── INPUT ──
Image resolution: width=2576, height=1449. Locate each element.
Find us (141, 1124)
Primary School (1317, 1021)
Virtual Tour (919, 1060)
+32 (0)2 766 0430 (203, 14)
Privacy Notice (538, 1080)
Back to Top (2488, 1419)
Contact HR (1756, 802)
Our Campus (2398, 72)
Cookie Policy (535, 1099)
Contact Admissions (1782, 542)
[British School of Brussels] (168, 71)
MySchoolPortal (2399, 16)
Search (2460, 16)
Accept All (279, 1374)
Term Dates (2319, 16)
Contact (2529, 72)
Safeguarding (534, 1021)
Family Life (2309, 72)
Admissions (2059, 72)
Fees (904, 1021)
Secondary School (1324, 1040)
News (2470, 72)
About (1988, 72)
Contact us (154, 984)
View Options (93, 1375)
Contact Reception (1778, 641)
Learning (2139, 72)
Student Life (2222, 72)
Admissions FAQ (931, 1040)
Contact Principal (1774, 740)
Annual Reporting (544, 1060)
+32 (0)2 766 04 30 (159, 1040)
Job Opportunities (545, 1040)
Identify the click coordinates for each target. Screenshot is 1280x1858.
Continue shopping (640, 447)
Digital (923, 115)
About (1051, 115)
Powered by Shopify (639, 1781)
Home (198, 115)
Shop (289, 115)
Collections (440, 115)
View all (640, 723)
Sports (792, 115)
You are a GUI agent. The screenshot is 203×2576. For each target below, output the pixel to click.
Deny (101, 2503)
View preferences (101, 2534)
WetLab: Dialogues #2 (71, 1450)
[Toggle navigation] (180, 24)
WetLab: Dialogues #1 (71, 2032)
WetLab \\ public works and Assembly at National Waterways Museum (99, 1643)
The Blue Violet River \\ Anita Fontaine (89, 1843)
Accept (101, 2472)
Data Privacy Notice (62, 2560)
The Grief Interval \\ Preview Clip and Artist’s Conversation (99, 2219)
───
## WORK TO BE COMPLETED
Which lines of the records above hold the word "click"? Copy each of them.

## REPLY
Identify the click coordinates for each target. Screenshot is 1280x1858.
You are a GUI agent. The screenshot is 203×2576. For each target below, output the pixel to click.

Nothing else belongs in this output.